The part that you left out is that using Chrome gets you all of those but ad-blocking. It's true that it's hard for many users to operate securely but millions of them have managed to install Chrome and that's far more effective than any security product on the market.
About those tests, you should know that the testing orgs are using an array a computers with up-to-date AV solutions, and then making them all go to e.g. websites dealing malware right then as soon as they find a new sources of malware attacks.
I honestly cannot imagine a better way to objectively test how well the products fare against attacks against an average Internet user.
Edit: If I was not clear, nobody tests with historical samples anymore.

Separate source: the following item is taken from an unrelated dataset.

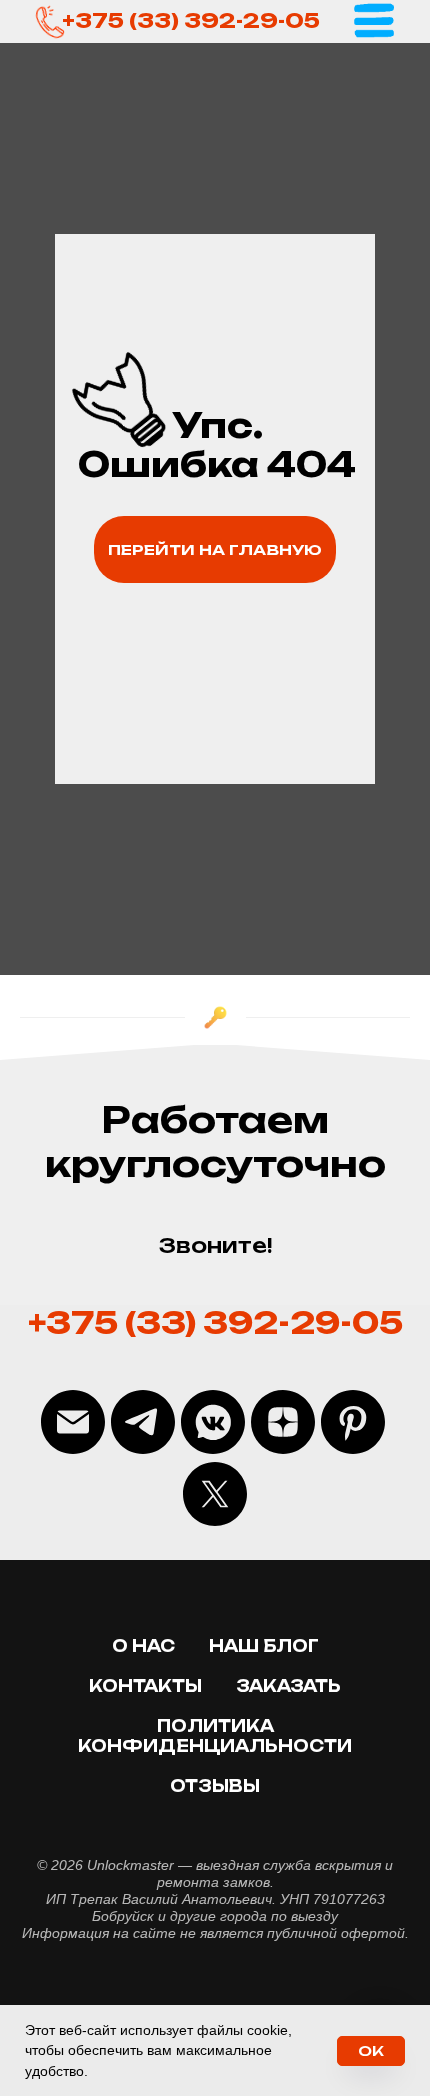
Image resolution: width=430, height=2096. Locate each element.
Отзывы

Only live attacks are being used for tests.
The problem is trying to extrapolate future performance based on performance against a historical sample. The process looks something like this:
1. Malware author releases something new
2. Users start getting compromised
3. Antivirus vendors start getting samples and analyzing them
4. New signatures are released
5. Clients download and install the new signatures
That cycle used to work better but in the Internet era it's a given that malware vendors are taking advantage of the substantial time delays between steps 4 and 5, which are often measured in hours or even days, and will change their code as soon as new signatures are released.
When someone reports results and they specify that the percentages are based on a historical library, that tells you little about what it'll do for you now. When they tell you that results are based on samples collected in the month prior to the test, which is what AV Test and AV Comparatives say they do, that's less stale but since it's starting after the vendors have already completed the entire process it still doesn't tell you how long you'll be exposed between steps 1 and 5 or whether some malware authors are consistently staying ahead of the loop.
This is really coming back to security fundamentals: trying to enumerate all of the bad things on the internet is futile. The better strategy is removing the ability to run programs which aren't on a known-good list but that breaks a lot of legacy practice.
> I honestly cannot imagine a better way to objectively test how well the products fare against attacks against an average Internet user.
The most reliable way to do this would be to simulate randomly surfing around the web, being sure to click on all of the ads, while monitoring for changes to existing programs or new programs, access to files the browser had no reason to open, and unexpected network connections.
There is a middle ground. Have the OS enforce only running, signed executables, but put the user in control of the certificate authority list. Then if you want Apple's style of security, just put their key in the list. If you want more freedom, add you own key and sign away.
of course, then you'll end up with regsvr32.exe which is signed by microsoft and still happily downloads and executes script code from remote servers.
Unfortunately, not even this approach will work. No. To be totally safe, you have to whitelist by digest of the exe and command-line arguments. Which basically means that you have to know the the OS works internally.
In general, I think that approach would need one other change to either prevent “core” resources (e.g. firmware, kernel, system binaries) from being modified or having a fail-safe way to reset those files back to a trusted base state. Otherwise it'll just hit the same problem where many users will approve any request described as necessary to run the free game/movies/porn/etc. and lose control of their computer.
This is basically what Apple shipped in OS X 10.11 where you can trust third-party developers but System Integrity Protection (https://support.apple.com/en-us/HT204899) tries to limit the damage that even getting root can cause.
Unless the compliance auditors are happy with the software just being installed and don't check whether it actually runs. That would still be a colossal waste of money for the licenses but at least it would not compromise your security.